- **EXERCISE DETAILS**
Rewrite the records from the line with "is (600, 611)." to the line with "center [110, 252].", replacing "Identify the location of" with "Find the position of" and leaving everything else unchanged. Return only those lines.

- **SUPPLIED DATA**
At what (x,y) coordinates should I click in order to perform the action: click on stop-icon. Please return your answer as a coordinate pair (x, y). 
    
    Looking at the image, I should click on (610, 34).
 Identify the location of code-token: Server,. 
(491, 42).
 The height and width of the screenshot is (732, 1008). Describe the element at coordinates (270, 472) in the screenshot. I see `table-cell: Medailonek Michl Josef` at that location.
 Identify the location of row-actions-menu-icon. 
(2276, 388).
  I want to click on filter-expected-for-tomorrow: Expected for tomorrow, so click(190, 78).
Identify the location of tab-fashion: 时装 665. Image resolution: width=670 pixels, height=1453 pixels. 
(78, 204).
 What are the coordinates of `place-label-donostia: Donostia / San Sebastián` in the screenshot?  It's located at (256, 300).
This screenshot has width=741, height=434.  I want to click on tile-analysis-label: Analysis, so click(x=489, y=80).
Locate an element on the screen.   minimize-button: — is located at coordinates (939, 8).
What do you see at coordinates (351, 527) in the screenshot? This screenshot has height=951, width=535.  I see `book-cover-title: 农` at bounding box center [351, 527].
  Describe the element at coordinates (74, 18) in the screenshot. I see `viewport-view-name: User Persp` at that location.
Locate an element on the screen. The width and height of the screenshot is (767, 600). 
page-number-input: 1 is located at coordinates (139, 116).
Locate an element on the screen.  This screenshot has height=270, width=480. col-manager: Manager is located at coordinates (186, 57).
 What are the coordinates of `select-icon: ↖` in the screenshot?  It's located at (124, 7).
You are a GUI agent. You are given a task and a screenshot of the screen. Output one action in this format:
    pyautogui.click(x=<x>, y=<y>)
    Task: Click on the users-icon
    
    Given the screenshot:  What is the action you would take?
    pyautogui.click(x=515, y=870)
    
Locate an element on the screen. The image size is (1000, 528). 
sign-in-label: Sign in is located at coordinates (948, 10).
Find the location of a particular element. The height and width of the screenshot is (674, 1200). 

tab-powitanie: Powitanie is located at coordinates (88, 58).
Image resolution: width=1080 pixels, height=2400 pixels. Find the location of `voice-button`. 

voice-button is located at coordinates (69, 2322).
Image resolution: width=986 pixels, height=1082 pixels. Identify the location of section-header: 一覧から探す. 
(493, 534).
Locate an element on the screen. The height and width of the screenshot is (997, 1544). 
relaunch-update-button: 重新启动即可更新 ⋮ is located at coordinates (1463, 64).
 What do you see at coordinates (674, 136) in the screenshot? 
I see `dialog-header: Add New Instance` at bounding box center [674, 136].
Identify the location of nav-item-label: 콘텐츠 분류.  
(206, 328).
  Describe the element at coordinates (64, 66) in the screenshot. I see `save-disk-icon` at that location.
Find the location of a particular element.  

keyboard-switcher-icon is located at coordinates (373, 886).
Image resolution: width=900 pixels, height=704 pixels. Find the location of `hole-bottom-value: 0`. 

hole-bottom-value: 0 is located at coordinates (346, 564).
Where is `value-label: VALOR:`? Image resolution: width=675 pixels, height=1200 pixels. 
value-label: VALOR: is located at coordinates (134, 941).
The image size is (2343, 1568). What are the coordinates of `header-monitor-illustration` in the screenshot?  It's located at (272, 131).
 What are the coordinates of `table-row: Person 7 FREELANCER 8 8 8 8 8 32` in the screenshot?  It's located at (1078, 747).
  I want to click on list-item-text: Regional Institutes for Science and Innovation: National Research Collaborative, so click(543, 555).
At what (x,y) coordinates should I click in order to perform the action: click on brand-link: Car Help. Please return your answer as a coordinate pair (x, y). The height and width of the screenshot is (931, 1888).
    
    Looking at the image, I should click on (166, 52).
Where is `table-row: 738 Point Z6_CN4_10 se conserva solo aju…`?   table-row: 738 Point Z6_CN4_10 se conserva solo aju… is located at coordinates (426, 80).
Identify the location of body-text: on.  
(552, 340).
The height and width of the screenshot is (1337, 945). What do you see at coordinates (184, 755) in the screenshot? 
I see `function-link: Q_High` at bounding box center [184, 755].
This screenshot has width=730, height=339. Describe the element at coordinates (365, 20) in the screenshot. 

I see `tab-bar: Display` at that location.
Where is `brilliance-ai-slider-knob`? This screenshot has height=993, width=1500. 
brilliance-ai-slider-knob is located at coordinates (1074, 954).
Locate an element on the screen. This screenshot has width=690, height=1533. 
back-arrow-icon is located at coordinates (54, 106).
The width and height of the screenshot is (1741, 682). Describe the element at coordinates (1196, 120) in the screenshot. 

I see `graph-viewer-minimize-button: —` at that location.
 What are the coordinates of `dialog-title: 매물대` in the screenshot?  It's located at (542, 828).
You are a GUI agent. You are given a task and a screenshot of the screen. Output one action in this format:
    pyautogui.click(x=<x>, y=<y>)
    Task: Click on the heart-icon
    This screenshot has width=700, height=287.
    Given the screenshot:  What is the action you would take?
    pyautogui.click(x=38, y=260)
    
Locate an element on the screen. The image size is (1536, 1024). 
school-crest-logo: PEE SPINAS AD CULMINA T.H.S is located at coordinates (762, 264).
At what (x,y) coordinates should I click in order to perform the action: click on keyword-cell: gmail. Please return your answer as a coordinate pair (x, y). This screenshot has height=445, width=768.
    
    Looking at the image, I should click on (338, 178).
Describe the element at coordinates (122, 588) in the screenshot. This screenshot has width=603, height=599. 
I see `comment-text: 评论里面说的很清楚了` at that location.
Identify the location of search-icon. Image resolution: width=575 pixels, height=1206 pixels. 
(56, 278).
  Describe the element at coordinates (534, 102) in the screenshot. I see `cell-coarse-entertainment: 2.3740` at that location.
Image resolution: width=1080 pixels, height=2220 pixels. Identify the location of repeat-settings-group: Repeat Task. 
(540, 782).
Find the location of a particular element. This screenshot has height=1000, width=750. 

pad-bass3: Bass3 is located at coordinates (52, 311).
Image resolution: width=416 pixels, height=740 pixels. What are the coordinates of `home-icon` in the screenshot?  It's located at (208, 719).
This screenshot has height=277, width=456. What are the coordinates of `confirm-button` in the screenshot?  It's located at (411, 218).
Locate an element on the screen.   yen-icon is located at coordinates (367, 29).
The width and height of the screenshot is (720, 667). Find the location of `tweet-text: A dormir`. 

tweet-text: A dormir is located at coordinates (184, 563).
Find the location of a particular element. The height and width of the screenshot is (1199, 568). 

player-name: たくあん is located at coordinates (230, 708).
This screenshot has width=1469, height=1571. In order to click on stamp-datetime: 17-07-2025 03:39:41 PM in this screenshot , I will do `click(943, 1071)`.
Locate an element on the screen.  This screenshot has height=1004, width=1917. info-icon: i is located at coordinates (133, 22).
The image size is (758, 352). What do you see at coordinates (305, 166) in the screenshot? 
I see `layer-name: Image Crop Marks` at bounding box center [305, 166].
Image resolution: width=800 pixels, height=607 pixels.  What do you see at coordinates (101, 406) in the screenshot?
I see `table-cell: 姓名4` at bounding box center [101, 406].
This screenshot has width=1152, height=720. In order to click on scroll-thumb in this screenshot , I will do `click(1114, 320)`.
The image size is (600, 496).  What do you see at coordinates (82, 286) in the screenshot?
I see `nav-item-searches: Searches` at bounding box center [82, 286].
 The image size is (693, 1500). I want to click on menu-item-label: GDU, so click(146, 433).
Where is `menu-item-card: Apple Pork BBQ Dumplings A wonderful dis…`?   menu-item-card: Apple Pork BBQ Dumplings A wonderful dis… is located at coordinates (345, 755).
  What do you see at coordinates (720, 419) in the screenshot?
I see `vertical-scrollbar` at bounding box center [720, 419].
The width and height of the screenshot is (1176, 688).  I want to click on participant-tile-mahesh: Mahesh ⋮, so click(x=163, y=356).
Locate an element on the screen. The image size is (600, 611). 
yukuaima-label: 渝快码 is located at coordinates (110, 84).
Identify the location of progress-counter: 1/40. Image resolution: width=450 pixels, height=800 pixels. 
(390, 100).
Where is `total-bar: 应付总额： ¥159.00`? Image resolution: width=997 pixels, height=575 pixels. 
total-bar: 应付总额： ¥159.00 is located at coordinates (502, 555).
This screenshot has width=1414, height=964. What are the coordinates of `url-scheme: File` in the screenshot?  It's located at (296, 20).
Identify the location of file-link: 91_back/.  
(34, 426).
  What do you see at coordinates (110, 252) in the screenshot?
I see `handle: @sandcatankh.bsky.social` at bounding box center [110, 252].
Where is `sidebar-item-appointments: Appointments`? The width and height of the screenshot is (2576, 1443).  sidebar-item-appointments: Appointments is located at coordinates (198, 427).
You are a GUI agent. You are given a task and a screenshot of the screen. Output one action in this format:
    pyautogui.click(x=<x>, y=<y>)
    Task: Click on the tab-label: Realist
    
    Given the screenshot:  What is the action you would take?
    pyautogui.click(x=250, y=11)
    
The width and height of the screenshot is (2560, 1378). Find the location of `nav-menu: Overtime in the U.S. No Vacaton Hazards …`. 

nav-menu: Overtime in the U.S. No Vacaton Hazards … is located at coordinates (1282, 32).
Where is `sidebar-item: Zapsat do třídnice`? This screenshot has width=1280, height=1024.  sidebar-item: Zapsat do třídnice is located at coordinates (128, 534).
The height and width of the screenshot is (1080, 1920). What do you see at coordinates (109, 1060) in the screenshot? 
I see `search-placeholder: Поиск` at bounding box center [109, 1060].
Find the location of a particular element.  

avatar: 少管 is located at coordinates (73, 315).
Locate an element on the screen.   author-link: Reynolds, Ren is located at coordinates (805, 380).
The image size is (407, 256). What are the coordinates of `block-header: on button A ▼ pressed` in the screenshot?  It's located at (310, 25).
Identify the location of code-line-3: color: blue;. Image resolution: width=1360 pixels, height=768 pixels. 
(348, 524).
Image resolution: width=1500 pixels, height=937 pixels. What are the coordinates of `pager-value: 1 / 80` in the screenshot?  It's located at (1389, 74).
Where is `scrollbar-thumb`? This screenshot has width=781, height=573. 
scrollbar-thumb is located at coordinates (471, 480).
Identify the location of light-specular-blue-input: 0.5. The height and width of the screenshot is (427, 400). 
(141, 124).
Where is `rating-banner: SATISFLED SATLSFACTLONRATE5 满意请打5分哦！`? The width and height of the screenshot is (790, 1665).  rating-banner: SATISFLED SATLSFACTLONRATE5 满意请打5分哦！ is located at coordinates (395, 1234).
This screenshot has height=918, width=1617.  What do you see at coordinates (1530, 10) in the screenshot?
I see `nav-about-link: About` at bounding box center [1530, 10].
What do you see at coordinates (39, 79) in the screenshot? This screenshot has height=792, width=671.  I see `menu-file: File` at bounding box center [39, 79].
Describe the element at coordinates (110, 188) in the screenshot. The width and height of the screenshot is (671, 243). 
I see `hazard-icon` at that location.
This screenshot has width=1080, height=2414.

- **RESPONSE**
Locate an element on the screen. The image size is (600, 611). 
yukuaima-label: 渝快码 is located at coordinates (110, 84).
Find the position of progress-counter: 1/40. Image resolution: width=450 pixels, height=800 pixels. 
(390, 100).
Where is `total-bar: 应付总额： ¥159.00`? Image resolution: width=997 pixels, height=575 pixels. 
total-bar: 应付总额： ¥159.00 is located at coordinates (502, 555).
This screenshot has width=1414, height=964. What are the coordinates of `url-scheme: File` in the screenshot?  It's located at (296, 20).
Find the position of file-link: 91_back/.  
(34, 426).
  What do you see at coordinates (110, 252) in the screenshot?
I see `handle: @sandcatankh.bsky.social` at bounding box center [110, 252].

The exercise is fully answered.